I'm trying to understand that why these two definitions are equivalent. Denote the first one defined as an initial topology as $\tau_1$ and the second one as $\tau_2$.
Let $$ E=\{f^{-1}(U)\mid f\in X^*,\ U\ \hbox{open in}\ \Bbb{R}\} $$ and $$ F=\{B_r^{f}(x)\mid f\in X^*, \ r>0,\ x\in X\}. $$ where $$ B_r^{f}(x)=\{y\in X \mid |f(y-x)|<r\}. $$ Then $\tau_1$ is generated by $E$ and $\tau_2$ is generated by $F$. It is not very hard to show that $F\subset E$ and thus $\tau_2\subset \tau_1$: $ y\in B_r^f(x) $ iff $ |f(y)-f(x)|<r $ iff $ y\in f^{-1}(B_\Bbb{R}(f(x),r)) $
I don't see why $E\subset F$ (not necessarily true?) or at least $E\subset \tau_2$. Could anyone help me to go on?
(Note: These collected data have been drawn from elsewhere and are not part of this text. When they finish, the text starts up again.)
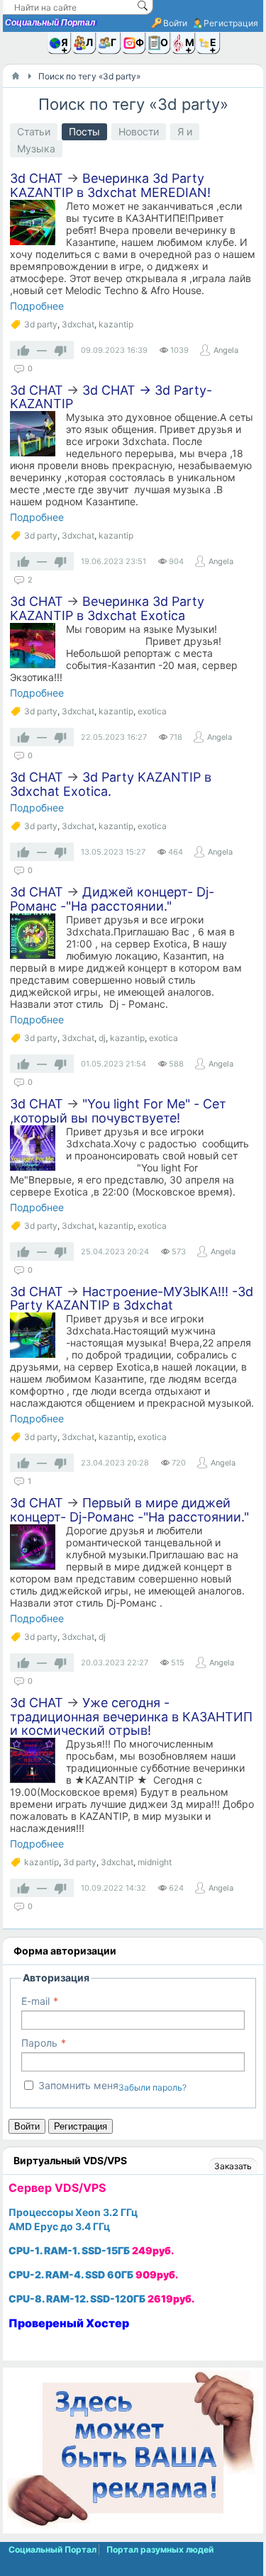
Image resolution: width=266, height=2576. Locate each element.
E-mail (35, 2001)
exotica (152, 711)
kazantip (116, 324)
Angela (226, 350)
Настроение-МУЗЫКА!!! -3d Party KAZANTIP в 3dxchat (131, 1298)
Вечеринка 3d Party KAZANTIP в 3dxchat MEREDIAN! (110, 185)
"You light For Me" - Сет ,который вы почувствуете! (118, 1110)
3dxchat (78, 324)
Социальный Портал (50, 23)
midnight (155, 1862)
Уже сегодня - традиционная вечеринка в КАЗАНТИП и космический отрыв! (131, 1716)
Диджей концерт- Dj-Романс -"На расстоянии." (112, 898)
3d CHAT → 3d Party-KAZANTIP (111, 397)
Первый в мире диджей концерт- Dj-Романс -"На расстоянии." (129, 1509)
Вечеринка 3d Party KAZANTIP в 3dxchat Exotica (107, 608)
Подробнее (37, 306)
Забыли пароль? (152, 2087)
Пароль (39, 2043)
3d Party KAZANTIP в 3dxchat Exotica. (110, 784)
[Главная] (15, 75)
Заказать (233, 2166)
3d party (40, 324)
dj (102, 1038)
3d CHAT (36, 178)
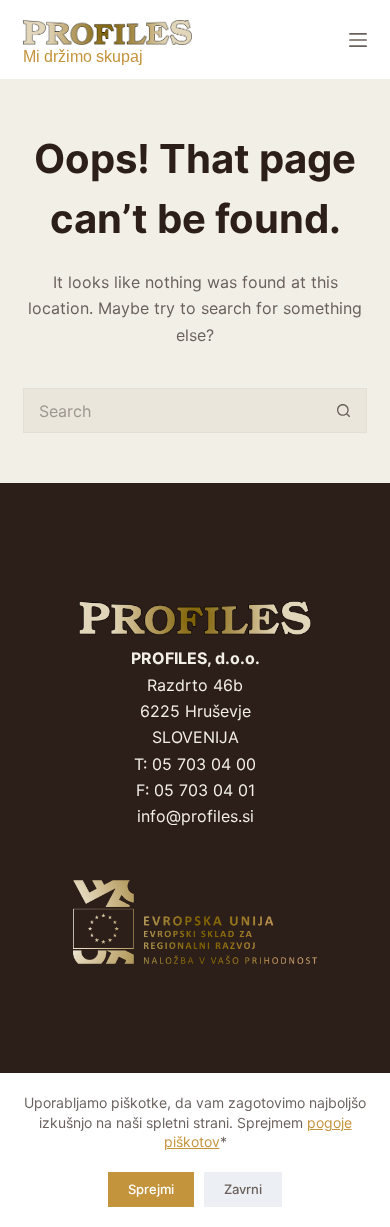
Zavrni (243, 1189)
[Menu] (358, 40)
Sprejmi (151, 1189)
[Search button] (344, 410)
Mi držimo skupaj (83, 56)
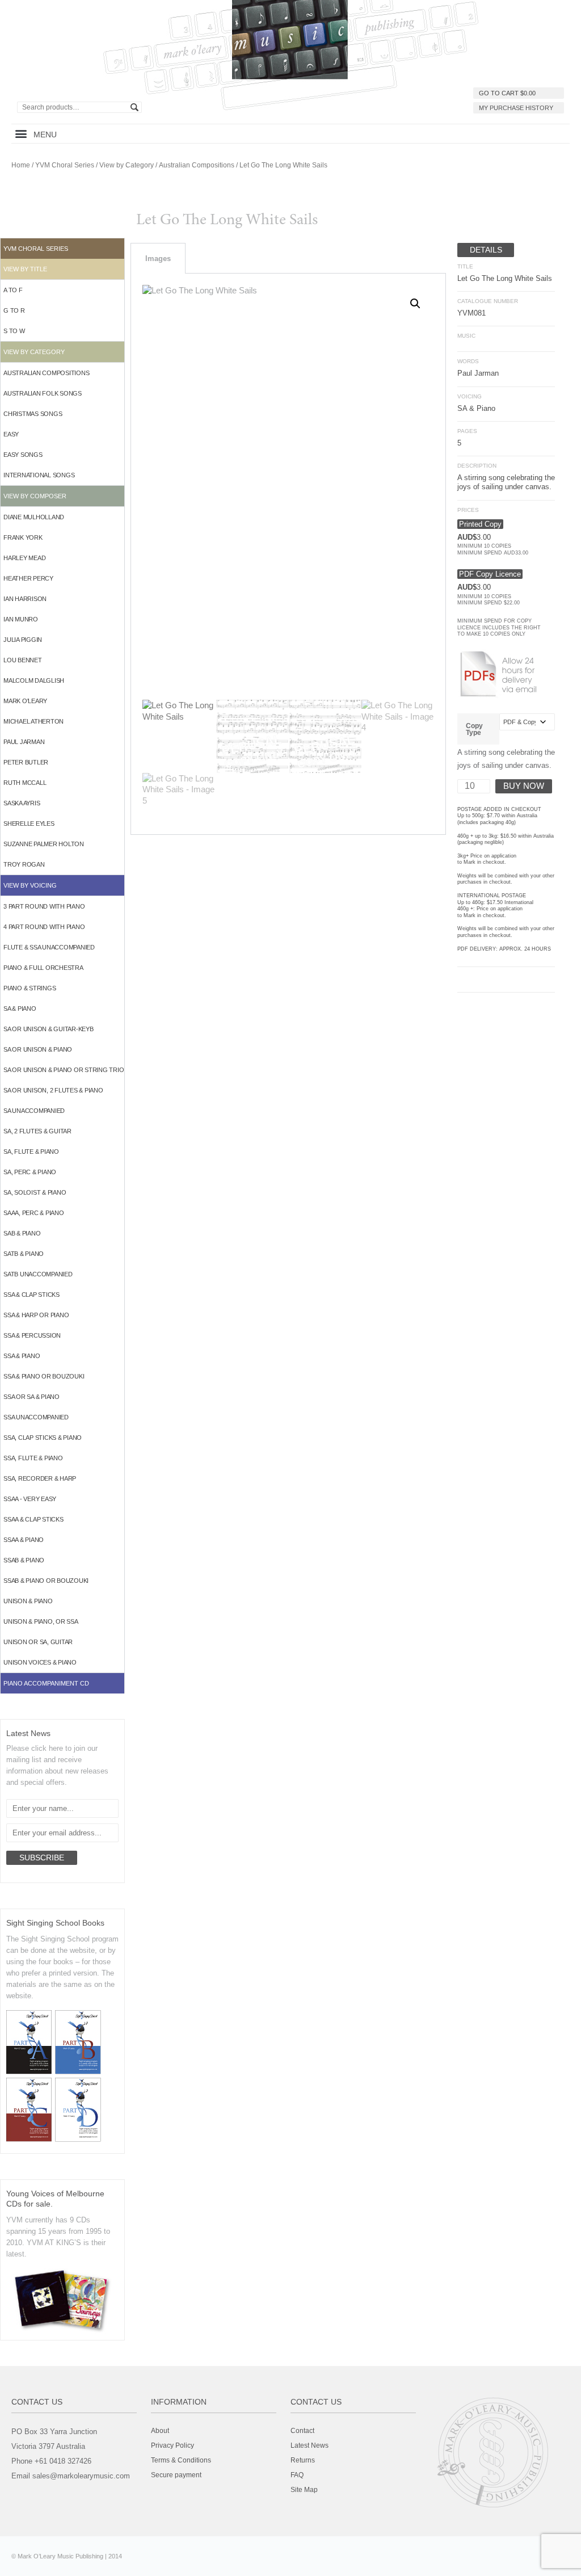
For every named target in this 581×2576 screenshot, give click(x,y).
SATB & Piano (23, 1253)
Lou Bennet (22, 660)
Thanks to @Daniel's comment:
Consider $W=f^{-1}(U)\in E$ and $x\in W$. Then $f(x)\in U$. Since $U$ is open in $\Bbb{R}$, there exists $r_x>0$ such that $B_\Bbb{R}(f(x),r_x)\subset U$ and thus $$ B_{r_x}^f(x)=f^{-1}(B_\Bbb{R}(f(x),r_x))\subset f^{-1}(U). $$ Since $$ W=\bigcup_{x\in W} B_{r_x}^f(x), $$ we have $W\in T_2$.